The point to note is that those who are admitted with this Father Christmas arrangement obviously turn out to be those who reduce our ivory towers to the towers of babel. They are the ones who offer wads of currency to lecturers in exchange for marks. They are the ones who dress in low neckline dresses and flaunt what is flauntable before their lecturers. They are ready and willing to offer sex for marks so that they can go home with certificates that they have not truly earned, that they would not have got otherwise. How will fellows like these contribute to the raising of the quality of our graduates and our education? Or is it that the quality of our education does not bother the managers?
Can a pig become an elephant? No, it cannot. Isn’t a tree known by its fruits? Yes, it is. Is there a royal road to learning? No, there isn’t. The truth is that what you get out of your university depends on what you put into it. It is garbage in, garbage out, excellence in excellence out.
The internet is the rage of the moment. Check out the various social media platforms and you will be amazed at what you find. Textese, the language of text messages, is the lingo of communication which they now also transfer into formal writing. In a few years’ time, their spellings will be more awful than they are today, and the depth of their communication will come down to ground zero. The other day, many people all over the world were congratulating Mark Zuckerberg, the founder of Facebook, on the birth of his second daughter. And from nowhere a Nigerian with an obviously warped world view said: “with all your money you can’t even have a son.” Did he hear of Margaret Thatcher, Theresa May and Angela Merkel, all of them leaders of First World countries who have performed as admirably as most men who have been at the commanding heights in their own countries?
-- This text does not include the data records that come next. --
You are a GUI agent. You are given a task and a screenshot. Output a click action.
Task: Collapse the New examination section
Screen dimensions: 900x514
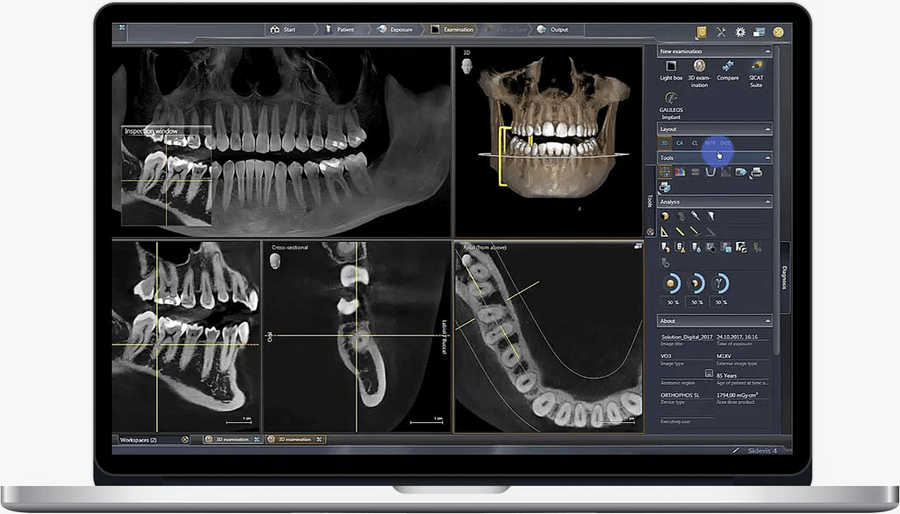click(767, 51)
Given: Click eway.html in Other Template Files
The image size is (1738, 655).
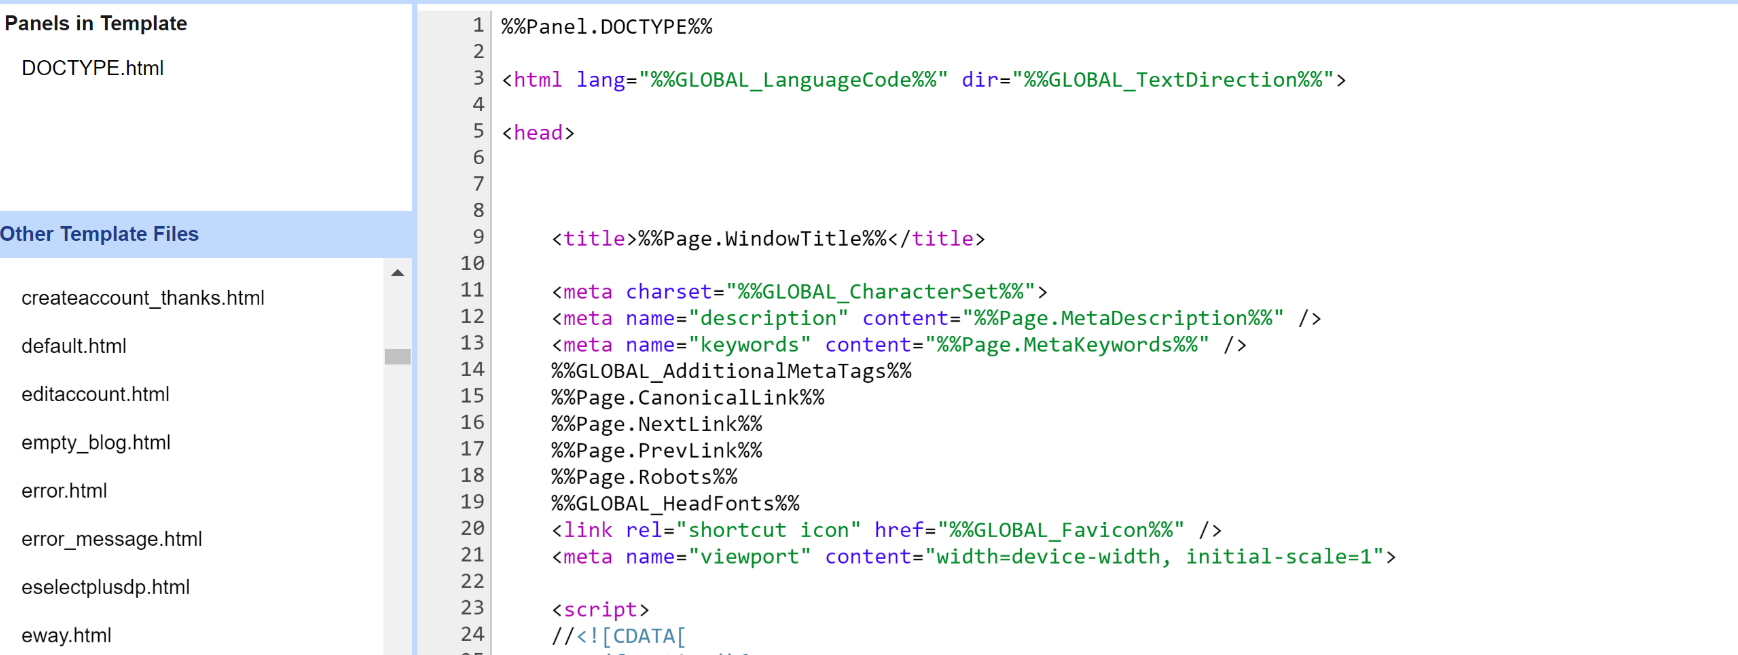Looking at the screenshot, I should [x=66, y=635].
And what of such world leaders as Bill Clinton and Barack Obama who have only female children and that fact did not prevent them from putting their giant foot prints solidly on the sands of history.
Our education is already producing such graduates who are close to a state of idiocy. There are excellent ones too, people who have raised themselves by the sheer power of their bootstraps but those are in the minority. The Abuja meeting of August was an additional tale of sadness for our education. It was the equivalent of a funeral arrangement for our tertiary education. If we don’t rescue our education we will not be able to rescue anything. Let’s have a colloquium on education and see how we can perform the surgery it needs for survival.